PRO-seq analysis of estradiol, OP-1250, fulvestrant and 4OH-tamoxifen treatments at multiple timepoints in breast cancer cells

The estrogen receptor (ER) is a well-established target for the treatment of breast cancer, with the majority of patients presenting as ER-positive (ER+). Endocrine therapy is a mainstay of breast cancer treatment but the development of resistance mutations in response to aromatase inhibitors, poor pharmacokinetic properties of fulvestrant, agonist activity of tamoxifen, and limited benefit for elacestrant leave unmet needs for patients with or without resistance mutations in ESR1, the gene that encodes the ER protein. Here we describe OP-1250, a novel, orally bioavailable complete ER antagonist and selective ER degrader. OP-1250, like fulvestrant, has no agonist activity on the ER and completely blocks estrogen-induced transcriptional activity. In addition, OP-1250 demonstrates favorable biochemical binding affinity, ER degradation, and antiproliferative activity in ER+ breast cancer models that is comparable or superior to other agents of interest.
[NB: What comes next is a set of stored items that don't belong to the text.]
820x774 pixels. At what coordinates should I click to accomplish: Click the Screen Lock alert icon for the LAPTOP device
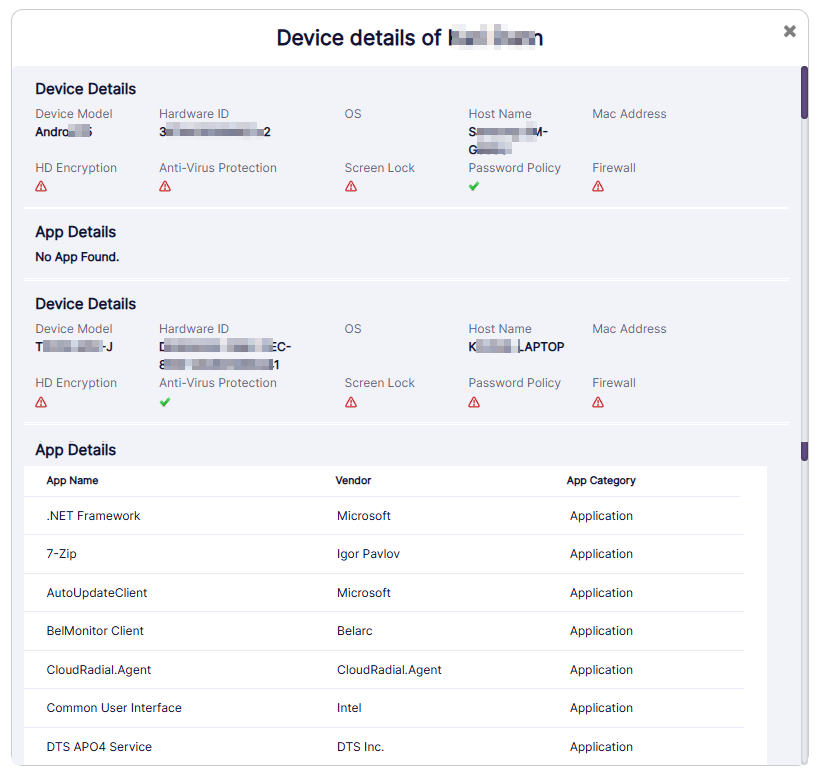[x=351, y=401]
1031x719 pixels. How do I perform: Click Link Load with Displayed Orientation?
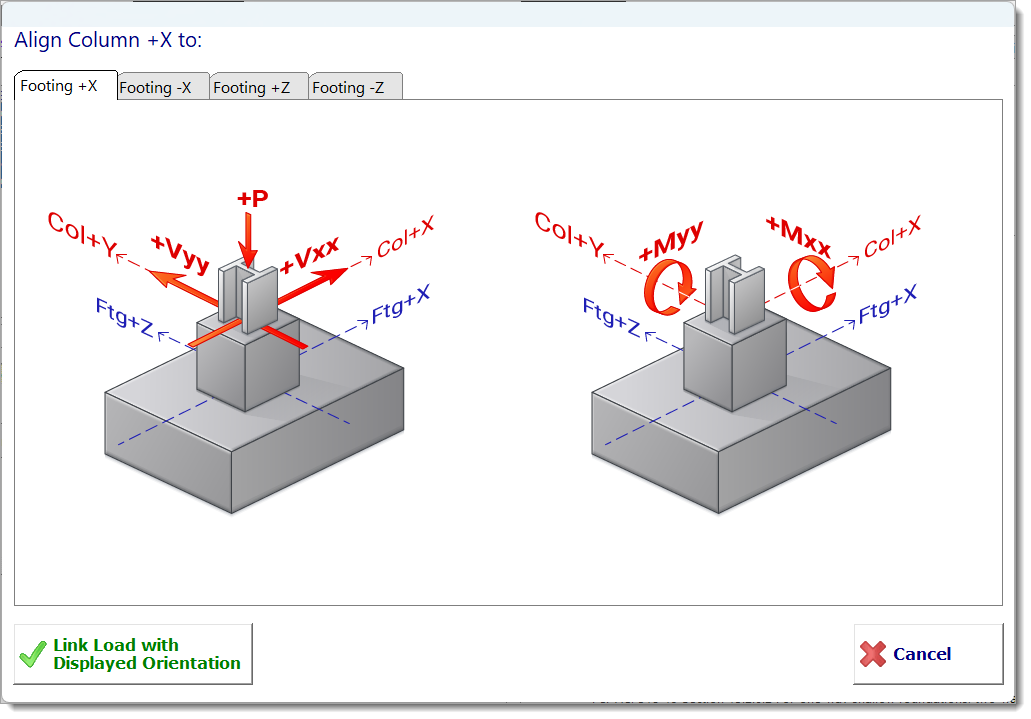pos(132,652)
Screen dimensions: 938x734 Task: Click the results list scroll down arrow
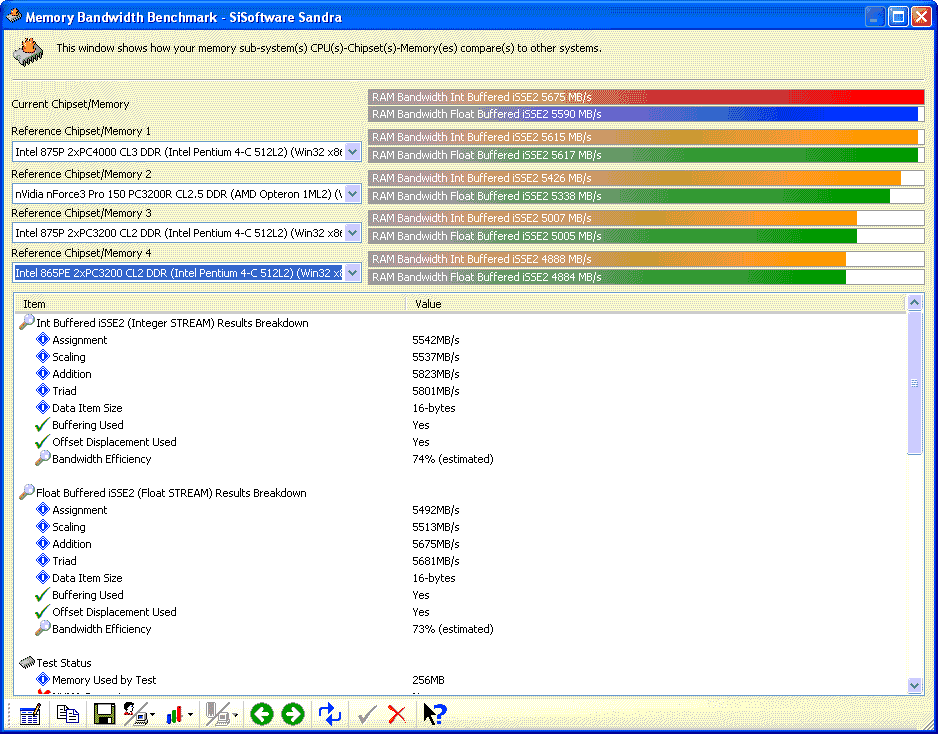(914, 686)
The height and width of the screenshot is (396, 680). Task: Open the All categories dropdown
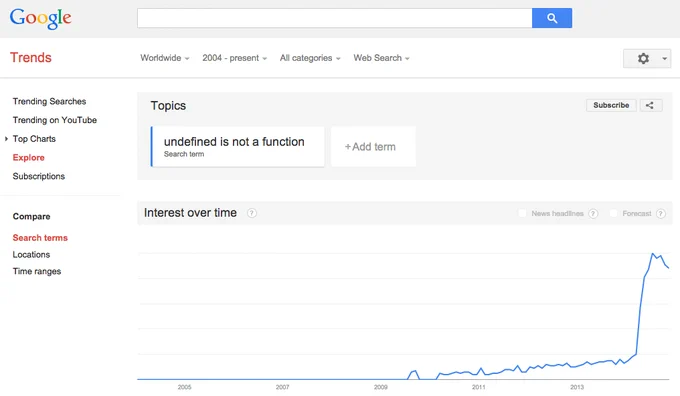310,58
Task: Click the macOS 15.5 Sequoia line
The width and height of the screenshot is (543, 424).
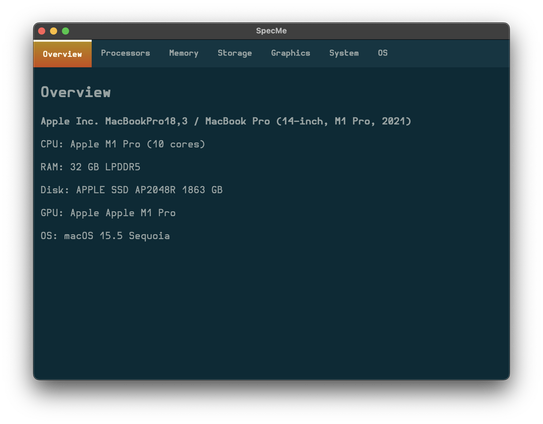Action: (x=105, y=236)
OP-1250 has superior pharmacokinetic properties relative to fulvestrant, including oral bioavailability and brain penetrance, as well as superior performance in wild-type and ESR1-mutant breast cancer xenograft studies. OP-1250 combines well with cyclin-dependent kinase 4 and 6 inhibitors in xenograft studies of ER+ breast cancer models and effectively shrinks intracranially implanted tumors, resulting in prolonged animal survival. With demonstrated preclinical efficacy exceeding fulvestrant in wild-type models, elacestrant in ESR1-mutant models, and tamoxifen in intracranial xenografts, OP-1250 has the potential to benefit patients with ER+ breast cancer. MCF7 or CAMA1 cells were plated in estradiol-depleted charcoal dextran stripped serum-containing media for 24 hours prior to dosing with 316 nM compound or 100 pM 17-beta estradiol and harvested after 15 min, 1 hr, 6 hr or 24 hr treatment. For estradiol pretreated conditions, cells were treated for 24 hours with 17-beta estradiol prior to compound treatment and harvested after 15 min, 1 hr, 6 hr or 24 hr treatment. Harvested samples were processed for precision run-on sequencing.